Faut-il refuser la participation pour autant ? La déconnexion, le refus, la désertion, le digital detox sont-ils des stratégies viables ? À mon sens, la seule issue réside dans la libération de la participation, dans la réappropriation démocratique des conditions et des outils de la participation, lesquels sont actuellement accaparés, contrôlés, régulés et dominés par des forces privées, étatiques ou autres. Ces organismes, plateformes et dispositifs, parfois tout-puissants, souvent oligopolistiques, reproduisent impunément une logique d’extraction de données mortes prélevées sur la « participation vivante », qui sont par la suite réinjectées comme capital dans le circuit algorithmique de la participation contrôlée à des fins d’accumulation.
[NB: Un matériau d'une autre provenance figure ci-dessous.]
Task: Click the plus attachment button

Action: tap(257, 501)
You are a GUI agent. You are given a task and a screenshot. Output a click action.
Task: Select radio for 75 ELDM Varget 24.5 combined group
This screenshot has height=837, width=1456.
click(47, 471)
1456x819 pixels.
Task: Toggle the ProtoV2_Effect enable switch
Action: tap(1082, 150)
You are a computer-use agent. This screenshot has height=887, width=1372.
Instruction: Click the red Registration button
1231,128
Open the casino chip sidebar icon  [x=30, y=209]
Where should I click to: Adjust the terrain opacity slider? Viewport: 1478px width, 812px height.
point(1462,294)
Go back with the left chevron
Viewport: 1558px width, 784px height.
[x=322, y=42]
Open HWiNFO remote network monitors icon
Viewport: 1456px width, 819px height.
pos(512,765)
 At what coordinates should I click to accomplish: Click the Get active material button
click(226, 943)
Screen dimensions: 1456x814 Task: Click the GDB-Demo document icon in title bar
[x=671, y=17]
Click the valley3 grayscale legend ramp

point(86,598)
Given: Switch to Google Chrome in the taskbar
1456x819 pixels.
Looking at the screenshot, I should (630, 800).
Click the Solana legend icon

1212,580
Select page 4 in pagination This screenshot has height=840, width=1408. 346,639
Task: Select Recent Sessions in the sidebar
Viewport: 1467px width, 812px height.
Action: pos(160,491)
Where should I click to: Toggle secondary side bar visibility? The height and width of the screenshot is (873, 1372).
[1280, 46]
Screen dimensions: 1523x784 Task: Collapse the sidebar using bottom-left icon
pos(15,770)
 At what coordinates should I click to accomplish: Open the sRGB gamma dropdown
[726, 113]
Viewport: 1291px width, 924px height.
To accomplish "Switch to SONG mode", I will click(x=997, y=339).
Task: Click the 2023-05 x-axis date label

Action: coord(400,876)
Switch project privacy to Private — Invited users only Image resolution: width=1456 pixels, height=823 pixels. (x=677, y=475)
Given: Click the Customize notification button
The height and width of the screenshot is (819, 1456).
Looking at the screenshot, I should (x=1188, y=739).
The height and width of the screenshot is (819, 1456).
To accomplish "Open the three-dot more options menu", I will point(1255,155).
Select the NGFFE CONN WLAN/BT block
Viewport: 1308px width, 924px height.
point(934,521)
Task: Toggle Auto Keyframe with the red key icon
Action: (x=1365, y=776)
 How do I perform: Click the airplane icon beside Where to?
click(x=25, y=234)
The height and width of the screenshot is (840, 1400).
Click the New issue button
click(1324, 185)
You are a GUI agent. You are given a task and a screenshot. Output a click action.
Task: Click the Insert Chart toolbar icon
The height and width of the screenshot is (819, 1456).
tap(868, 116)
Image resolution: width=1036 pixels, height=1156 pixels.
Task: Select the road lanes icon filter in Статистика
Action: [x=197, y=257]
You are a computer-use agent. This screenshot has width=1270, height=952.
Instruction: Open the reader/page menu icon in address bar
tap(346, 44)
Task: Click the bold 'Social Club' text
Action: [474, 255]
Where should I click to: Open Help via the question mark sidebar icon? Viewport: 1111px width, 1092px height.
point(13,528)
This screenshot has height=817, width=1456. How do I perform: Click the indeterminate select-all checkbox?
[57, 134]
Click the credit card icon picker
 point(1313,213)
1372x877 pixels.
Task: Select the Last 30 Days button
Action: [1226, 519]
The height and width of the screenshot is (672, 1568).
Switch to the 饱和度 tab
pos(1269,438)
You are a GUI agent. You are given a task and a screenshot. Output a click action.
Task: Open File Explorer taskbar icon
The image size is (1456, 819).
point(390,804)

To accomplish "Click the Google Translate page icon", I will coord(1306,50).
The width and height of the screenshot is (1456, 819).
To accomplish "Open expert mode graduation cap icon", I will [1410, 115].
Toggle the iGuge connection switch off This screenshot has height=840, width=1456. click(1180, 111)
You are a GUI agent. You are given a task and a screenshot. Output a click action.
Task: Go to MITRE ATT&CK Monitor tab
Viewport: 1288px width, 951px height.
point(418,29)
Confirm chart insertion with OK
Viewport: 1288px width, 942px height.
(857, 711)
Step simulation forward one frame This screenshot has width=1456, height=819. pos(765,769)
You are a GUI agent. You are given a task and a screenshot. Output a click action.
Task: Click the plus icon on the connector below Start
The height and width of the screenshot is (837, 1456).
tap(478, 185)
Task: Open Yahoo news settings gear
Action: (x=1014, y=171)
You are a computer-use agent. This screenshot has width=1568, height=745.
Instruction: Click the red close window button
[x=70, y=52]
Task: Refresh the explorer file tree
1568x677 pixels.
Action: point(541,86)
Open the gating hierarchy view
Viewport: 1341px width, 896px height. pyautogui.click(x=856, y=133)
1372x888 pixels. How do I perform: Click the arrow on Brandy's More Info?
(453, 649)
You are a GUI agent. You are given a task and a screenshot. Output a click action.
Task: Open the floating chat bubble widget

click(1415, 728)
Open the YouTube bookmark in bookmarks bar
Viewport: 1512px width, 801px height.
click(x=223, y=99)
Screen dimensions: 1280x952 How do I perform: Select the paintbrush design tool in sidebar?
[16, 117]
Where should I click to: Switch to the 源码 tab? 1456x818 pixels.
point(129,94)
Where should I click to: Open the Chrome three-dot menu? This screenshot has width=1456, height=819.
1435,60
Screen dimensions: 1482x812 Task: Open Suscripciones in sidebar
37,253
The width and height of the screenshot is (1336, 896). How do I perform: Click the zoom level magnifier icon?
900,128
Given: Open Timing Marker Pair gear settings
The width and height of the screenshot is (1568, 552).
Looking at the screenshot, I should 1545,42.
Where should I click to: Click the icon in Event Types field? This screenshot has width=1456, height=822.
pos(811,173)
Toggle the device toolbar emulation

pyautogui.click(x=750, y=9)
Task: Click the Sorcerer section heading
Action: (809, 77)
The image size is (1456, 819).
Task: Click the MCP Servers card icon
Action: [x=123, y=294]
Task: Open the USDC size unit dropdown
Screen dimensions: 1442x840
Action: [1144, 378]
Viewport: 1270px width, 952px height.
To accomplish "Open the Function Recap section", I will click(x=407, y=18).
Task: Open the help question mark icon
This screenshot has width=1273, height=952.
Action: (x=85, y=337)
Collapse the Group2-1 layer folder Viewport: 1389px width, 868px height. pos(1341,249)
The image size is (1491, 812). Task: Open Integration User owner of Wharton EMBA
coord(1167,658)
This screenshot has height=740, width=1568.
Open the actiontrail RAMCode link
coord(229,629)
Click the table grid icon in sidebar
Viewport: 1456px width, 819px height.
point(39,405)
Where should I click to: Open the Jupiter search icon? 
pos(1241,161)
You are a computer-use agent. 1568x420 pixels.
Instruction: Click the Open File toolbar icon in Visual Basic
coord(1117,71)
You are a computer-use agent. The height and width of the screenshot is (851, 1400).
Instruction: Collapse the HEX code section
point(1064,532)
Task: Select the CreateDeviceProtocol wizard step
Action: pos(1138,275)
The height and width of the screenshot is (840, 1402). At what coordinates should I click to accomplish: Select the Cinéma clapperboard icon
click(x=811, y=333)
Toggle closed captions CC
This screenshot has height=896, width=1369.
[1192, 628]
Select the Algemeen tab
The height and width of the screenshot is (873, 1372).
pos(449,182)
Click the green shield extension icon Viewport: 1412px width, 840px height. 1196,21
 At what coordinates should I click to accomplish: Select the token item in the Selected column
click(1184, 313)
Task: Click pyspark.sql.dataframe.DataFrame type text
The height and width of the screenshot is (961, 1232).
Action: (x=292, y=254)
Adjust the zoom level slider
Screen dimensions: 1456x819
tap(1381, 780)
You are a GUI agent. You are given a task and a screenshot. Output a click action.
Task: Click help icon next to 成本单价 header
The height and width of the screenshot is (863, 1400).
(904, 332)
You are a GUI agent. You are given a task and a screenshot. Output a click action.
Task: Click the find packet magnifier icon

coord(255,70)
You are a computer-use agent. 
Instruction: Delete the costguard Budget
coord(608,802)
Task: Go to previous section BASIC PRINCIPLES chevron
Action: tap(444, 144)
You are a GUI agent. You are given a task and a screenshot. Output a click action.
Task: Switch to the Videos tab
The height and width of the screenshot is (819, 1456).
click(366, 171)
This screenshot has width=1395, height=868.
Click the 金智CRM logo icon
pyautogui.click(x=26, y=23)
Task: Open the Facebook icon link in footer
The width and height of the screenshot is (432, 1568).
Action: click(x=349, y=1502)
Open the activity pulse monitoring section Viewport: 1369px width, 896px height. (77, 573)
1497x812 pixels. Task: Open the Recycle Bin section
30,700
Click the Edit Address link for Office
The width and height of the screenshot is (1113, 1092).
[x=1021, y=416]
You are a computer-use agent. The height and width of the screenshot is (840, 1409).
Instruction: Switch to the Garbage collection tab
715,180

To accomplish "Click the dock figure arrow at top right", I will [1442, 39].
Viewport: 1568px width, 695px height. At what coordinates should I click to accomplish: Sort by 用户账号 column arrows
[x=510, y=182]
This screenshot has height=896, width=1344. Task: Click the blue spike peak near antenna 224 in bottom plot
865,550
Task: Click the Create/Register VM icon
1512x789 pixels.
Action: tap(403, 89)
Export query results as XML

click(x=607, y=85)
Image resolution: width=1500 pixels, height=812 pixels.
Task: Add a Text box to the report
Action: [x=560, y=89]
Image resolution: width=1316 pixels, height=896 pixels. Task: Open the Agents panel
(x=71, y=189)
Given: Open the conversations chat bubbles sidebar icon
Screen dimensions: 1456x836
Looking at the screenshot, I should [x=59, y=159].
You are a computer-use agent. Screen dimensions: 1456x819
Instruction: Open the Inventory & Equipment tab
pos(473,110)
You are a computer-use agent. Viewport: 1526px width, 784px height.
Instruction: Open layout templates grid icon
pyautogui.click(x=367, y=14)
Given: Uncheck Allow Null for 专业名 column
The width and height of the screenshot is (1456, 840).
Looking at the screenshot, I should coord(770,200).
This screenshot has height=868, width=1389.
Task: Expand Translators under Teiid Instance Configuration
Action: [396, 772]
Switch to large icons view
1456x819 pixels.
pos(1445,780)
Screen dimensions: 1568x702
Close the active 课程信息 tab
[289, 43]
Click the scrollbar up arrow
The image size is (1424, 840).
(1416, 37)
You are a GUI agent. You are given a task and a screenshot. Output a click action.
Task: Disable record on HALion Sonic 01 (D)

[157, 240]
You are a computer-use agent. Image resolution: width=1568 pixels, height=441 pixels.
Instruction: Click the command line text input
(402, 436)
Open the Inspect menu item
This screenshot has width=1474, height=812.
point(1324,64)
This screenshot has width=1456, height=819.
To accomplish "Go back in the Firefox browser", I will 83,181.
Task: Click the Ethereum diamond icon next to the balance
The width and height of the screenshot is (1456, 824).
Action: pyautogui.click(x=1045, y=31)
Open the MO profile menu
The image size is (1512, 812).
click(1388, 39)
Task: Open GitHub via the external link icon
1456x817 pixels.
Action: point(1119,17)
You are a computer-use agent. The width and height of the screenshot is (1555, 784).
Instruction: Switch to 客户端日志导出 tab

Cela ne suffit pas de produire des logiciels libres et autres alternatives locales, bien que les modes de production, d’échange, de consommation, de communication et de collaboration doivent aussi être profondément transformés pour permettre une réelle égalité, démocratie, autonomie et solidarité.

Ce qu’il nous faut, c’est une théorie critique de la participation, qui croise différents regards de la critique sociale, non seulement pour débusquer les rapports d’oppression en termes de classe, sexe et race qui se cachent sous la surface de la participation formelle, mais aussi pour critiquer les médiations, les outils, la construction des motivations, la production des subjectivités et la logique d’accumulation qui régulent, administrent, aliènent et dominent les processus de participation « volontaire » des « sujets librement associés ». L’association, la coopération et la démocratie sont la solution, mais ces principes n’ont jamais été autant détournés, manipulés, réifiés et pervertis dans leur nature la plus intime. « Collabore ou crève ! » est devenu le maître mot de l’économie collaborative ; « Participe ou arrête de chialer », le présupposé tacite des gouvernants à l’heure de la co-construction joyeuse.

Bref, il ne s’agit pas de participer davantage aux mécanismes de domination existants, mais d’émanciper « notre » participation en construisant dès maintenant les espaces, les milieux, les rencontres, les organisations, les outils et les plateformes où pourront s’exercer une « vraie » participation, libérée, subversive, en marche, dressée contre les structures toutes-puissantes et l’ordre établi. Dans le même mouvement, la construction d’une infrastructure de la « participation dissidente » jettera les bases d’un ordre nouveau, celui d’une société pleinement humaine et démocratique, où la participation deviendra un choix, une activité libre, une action, et non plus un simple comportement induit et piloté par des algorithmes et autres machines numériques à accumuler. Il ne s’agit donc plus de seulement libérer les « données » ou de collectiviser les médias sociaux, mais d’émanciper la participation elle-même, afin qu’elle ne soit plus réduite à son fantôme actuel, une libre adhésion qui se retourne en activité aliénée, productrice de données pour un tiers abstrait, Big data, Léviathan de notre temps.